DuPont Circle is among the most vibrant, well-trafficked parts of Washington D.C., and it has a secret hiding just below the surface, out of sight of all those passing by.
A developing project is part of several bridges, train tracks and tunnels being re-imagined around the country, reports CBS News correspondent Kris Van Cleave.
Braulio Agnese is leading a private effort to take a largely forgotten piece of D.C.'s transportation past and make it a key piece of the city's future.
DuPont Underground is actually an old streetcar station, built in 1949 under DuPont Circle. Its nearly one mile of tunnels allowed the streetcars to turn around at the end of the line.
When the streetcars stopped running, it went dark, but that's poised to change.
"It's a good use for the space itself," Agnese said. "The space was designed to hold large groups for temporary amounts of time, and given just the kind of raw concrete nature aspect of it, we think it's much better served as a space to observe and experience art and performance."
A spot where people once waited for a ride could become a gathering place for art like no other.
It's one of a growing number of similar projects nationwide.
New York City's High Line turned an abandoned elevated rail line from eye soar to miles of open space through the heart of Manhattan. It attracts millions of people and serves as a model for projects across the country.
Last month, the first phase of Chicago's 606 Trail opened, a park built on top of the derelict Bloomingdale elevated train line. When completed, the $95 million project will run nearly three miles, connecting several neighborhoods and a network of parks.
In Philadelphia, more than $4 million has been raised to convert the Reading Viaduct into a similar open space stretching through the city.
Dr. John Carruthers, director at George Washington University's Sustainable Urban Planning Program, called the trend "adaptive re-use."
"The things that used to push people out of cities -- blight, old ugly infrastructure -- are now things that are attracting people back in to cities, especially if we can find new ways to re-use them and ways that enhance quality of life," he said.
Julian Hunt founded the group trying to re-open DuPont underground and raised $57,000 through crowd funding.

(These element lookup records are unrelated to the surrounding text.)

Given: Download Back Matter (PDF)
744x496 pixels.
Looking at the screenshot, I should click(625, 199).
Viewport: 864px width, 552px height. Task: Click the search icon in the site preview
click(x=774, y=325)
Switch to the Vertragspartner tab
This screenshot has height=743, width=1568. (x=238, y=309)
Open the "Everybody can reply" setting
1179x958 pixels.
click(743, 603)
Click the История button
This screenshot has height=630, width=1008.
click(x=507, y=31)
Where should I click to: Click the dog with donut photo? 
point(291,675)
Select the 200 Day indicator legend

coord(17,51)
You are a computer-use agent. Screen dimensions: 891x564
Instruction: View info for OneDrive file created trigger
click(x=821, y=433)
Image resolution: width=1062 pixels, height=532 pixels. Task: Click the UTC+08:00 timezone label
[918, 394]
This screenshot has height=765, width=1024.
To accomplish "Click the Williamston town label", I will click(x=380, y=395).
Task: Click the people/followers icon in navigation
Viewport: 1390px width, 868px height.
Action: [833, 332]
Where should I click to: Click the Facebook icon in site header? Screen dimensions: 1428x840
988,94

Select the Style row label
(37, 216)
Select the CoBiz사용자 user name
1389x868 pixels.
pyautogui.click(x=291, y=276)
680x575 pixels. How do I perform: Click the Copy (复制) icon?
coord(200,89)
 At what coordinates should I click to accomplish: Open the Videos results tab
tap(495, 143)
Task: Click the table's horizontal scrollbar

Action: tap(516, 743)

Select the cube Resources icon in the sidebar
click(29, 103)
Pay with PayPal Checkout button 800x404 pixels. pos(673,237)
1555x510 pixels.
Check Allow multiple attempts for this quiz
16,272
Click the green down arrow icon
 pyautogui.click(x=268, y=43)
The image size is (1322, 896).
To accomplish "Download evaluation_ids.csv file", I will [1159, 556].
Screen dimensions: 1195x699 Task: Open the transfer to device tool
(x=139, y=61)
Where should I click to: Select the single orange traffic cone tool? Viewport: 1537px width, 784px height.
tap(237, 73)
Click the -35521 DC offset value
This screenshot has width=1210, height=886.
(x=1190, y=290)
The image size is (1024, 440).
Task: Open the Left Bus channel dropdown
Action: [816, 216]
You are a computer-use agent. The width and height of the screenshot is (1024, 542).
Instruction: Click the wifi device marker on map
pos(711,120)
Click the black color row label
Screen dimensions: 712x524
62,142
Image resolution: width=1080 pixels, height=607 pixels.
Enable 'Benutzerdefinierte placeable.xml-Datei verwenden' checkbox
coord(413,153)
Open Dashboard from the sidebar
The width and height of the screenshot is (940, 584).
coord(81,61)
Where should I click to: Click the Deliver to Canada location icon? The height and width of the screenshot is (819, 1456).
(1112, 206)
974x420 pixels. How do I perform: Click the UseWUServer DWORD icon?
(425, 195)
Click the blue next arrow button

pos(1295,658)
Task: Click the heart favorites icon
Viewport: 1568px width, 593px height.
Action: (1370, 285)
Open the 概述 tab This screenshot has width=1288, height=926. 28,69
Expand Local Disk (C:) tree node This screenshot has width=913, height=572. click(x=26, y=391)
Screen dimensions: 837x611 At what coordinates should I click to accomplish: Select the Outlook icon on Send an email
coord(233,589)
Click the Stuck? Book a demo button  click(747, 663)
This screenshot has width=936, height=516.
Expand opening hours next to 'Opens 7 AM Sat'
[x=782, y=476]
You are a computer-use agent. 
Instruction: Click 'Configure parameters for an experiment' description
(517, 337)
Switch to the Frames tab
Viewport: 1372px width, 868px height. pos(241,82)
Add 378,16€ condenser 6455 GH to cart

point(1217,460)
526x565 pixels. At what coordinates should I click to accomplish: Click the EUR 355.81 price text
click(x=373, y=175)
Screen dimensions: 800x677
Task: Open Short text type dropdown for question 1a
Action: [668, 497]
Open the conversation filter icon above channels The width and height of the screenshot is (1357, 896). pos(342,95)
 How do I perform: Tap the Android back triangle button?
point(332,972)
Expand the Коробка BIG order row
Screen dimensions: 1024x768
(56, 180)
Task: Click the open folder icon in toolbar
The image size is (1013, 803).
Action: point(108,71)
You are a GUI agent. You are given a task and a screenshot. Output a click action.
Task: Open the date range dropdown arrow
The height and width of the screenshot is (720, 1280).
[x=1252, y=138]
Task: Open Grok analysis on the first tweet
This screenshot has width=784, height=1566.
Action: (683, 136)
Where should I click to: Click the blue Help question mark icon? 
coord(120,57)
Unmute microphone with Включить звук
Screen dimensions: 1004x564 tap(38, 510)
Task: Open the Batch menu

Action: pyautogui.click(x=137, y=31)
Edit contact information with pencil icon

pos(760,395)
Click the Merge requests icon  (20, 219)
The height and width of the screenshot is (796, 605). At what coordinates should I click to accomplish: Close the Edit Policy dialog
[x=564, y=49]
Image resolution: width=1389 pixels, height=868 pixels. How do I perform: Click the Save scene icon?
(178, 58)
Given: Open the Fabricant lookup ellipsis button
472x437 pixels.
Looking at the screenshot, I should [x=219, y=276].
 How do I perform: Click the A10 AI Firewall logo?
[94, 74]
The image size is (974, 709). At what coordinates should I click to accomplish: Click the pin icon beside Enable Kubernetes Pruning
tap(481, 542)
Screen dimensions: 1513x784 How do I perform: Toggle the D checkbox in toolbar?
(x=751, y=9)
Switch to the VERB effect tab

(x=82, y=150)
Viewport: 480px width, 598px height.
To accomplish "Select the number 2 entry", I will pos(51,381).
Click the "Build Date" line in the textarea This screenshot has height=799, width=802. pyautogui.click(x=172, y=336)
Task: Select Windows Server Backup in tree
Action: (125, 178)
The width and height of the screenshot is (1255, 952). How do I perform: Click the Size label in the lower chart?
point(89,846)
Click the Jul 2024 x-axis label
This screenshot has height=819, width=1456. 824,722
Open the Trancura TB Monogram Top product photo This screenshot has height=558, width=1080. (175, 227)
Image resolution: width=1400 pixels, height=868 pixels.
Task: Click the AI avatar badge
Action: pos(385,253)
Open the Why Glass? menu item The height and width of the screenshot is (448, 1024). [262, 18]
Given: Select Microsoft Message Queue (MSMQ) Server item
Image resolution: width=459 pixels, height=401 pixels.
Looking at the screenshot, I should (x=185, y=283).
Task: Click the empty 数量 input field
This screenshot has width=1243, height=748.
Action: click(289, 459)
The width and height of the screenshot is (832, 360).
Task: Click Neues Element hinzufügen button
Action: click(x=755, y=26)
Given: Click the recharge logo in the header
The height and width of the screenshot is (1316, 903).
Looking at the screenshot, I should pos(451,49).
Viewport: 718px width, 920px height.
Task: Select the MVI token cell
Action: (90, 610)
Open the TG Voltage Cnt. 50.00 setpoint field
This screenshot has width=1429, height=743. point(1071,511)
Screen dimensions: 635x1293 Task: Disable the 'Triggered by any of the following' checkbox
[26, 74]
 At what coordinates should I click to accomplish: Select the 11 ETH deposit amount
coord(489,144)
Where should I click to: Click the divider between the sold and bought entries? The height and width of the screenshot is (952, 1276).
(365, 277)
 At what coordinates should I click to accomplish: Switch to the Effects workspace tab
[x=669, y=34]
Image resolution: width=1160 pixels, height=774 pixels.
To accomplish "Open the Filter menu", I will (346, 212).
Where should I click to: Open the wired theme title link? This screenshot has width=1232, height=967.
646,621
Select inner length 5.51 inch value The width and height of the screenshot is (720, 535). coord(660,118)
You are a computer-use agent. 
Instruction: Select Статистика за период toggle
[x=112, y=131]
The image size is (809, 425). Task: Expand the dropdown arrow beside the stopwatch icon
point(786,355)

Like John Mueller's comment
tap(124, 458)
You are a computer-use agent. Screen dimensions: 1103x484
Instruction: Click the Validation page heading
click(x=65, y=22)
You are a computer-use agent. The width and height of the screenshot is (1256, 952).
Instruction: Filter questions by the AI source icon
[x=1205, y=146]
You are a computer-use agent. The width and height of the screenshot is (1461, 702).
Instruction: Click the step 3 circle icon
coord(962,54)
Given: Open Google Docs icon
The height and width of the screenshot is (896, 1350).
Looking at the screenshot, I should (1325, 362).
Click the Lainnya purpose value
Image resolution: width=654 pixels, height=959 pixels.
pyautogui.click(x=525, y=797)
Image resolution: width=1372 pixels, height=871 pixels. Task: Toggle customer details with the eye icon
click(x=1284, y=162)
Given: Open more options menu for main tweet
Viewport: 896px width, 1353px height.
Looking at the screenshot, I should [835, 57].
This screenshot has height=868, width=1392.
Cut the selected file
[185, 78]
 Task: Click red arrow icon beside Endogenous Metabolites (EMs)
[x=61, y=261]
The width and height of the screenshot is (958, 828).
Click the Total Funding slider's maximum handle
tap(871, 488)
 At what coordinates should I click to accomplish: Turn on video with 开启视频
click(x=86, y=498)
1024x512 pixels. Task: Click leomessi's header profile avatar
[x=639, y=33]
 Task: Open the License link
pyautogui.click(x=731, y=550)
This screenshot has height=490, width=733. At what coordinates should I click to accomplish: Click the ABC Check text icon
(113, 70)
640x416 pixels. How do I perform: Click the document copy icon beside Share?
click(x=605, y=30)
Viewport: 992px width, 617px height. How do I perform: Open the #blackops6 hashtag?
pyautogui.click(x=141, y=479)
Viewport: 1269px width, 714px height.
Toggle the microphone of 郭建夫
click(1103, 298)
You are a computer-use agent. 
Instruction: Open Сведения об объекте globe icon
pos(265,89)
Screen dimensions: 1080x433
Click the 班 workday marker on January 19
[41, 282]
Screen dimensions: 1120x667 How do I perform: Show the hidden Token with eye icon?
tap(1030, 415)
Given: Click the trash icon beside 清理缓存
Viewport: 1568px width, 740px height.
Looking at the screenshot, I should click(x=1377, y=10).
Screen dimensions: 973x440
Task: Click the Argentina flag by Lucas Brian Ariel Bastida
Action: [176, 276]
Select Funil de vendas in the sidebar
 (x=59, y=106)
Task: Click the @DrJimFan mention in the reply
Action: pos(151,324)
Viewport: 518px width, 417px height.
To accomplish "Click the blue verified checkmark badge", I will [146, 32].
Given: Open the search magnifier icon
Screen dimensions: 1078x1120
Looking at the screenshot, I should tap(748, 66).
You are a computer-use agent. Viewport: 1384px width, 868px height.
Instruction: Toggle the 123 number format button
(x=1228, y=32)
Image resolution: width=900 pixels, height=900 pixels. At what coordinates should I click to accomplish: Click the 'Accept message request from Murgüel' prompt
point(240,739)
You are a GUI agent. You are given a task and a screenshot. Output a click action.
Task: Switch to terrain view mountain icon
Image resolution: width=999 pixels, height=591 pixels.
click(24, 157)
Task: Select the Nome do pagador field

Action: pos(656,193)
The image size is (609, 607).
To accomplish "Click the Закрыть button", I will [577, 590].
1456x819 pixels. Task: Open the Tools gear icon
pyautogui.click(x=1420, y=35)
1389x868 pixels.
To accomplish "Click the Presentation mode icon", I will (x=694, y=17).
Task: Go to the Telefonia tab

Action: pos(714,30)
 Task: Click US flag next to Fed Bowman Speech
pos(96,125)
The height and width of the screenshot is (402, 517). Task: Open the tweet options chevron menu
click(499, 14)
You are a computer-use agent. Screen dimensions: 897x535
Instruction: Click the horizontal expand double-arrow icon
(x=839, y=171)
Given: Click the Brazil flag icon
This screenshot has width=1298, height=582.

"The character of the space lets you know where you are, so that's the part that I find most appealing," Hunt said.
They'll open the east platform first. If they're able to raise $2 million more, they'll open almost a mile of tunnels and re-do the west platform that briefly saw life as a failed food court in the '90s.
"One of our objectives is to develop an identity for the city that's separate from the federal image of the city," Hunt said. "This is a moment when the city could begin to emerge with an identity of its own."